2. Bridge route on the Tele body was sloppy. The bridge pup wouldn't adjust since it was rubbing on the side of route. Took about 15 minutes of work with a triangle and a round file to rectify it. It wasn't that far off, but just enough to cause trouble.

3. Huge glob of finish inside the neck pocket. Took about 5 minutes to scrape it out with a chisel and sand it.

4. The screw hole for the bridge plate in upper left encroached the PUP route. I dunno how long it will last before the screw won't grab anymore. At some point I'm gonna have to dowel it.

5. Control plate holes for pots are sized for minipot shafts. Not a big deal and a 30s job for my step drill bits (5 bucks at Harbor Freight) and drill press. But annoying, nonetheless.

6. Replacement ashtray bridge from azguitarparts did not fit. Neither did the one I took off my '94 MiM Tele Squier Series. I would have had to redrill the string-thru holes, or use them as a toploader. So I have to think there is some bastard sized bridge plate for the SX.

7. Fret leveled the neck. It wasn't too bad at all. I'd say in between the Fender and Samick I talked about previously. The neck is the best part of this guitar, for sure (apart from the Furian headstock).

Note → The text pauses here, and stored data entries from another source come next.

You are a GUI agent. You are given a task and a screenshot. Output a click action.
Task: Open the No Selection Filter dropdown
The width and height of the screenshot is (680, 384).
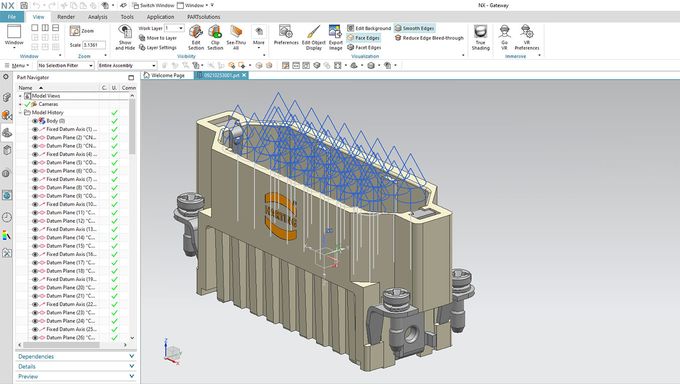[65, 66]
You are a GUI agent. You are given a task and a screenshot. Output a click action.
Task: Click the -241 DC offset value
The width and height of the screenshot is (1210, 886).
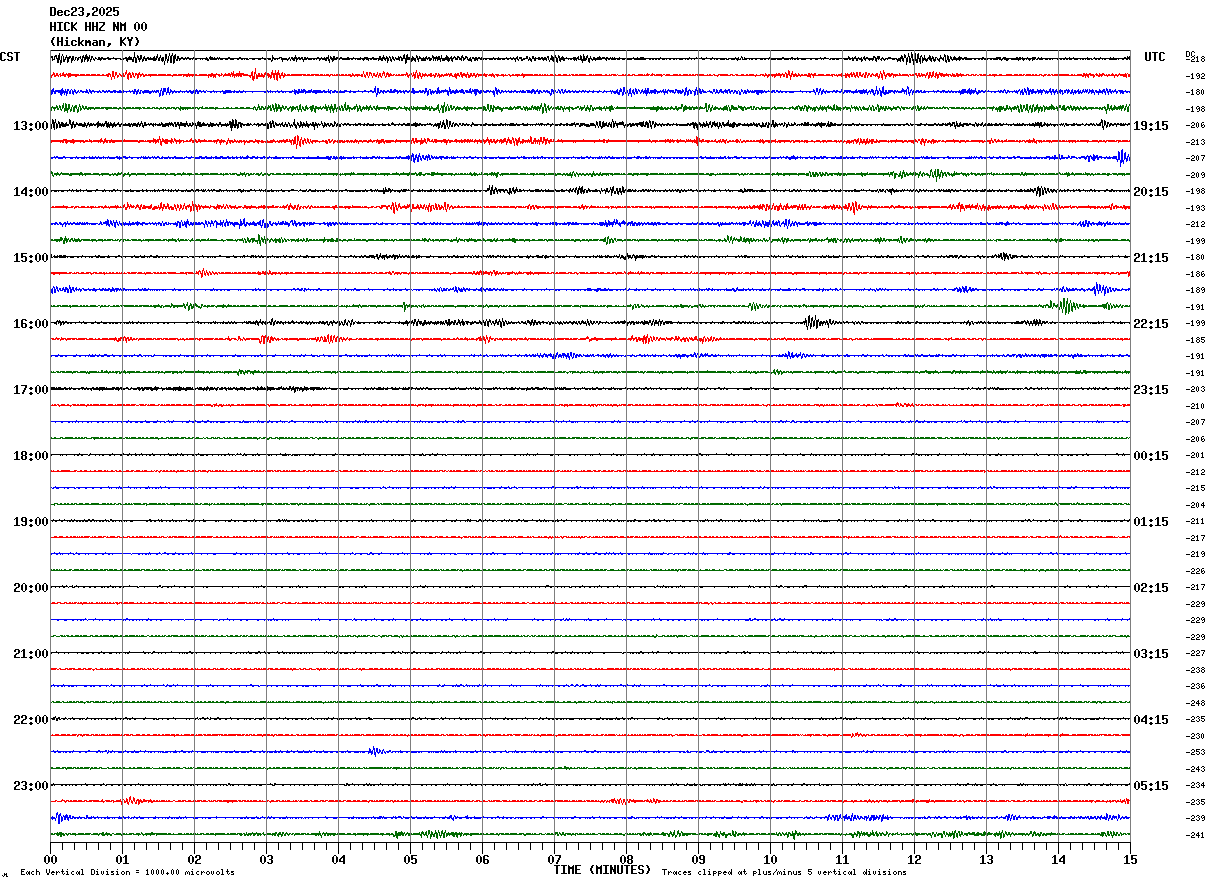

I'll let others decide whether the SX is a good modding platform based on these observations. The finish glob in the neck pocket and the slightly off bridge PUP route were not a big deal, but I would never call the fit and finish of this guitar impeccable, perfect, or excellent. It also makes me suspect the QA/QC tolerances are commensurate with the price point, which makes sense when you consider the cost of the guitar is less than a decent body from Warmoth.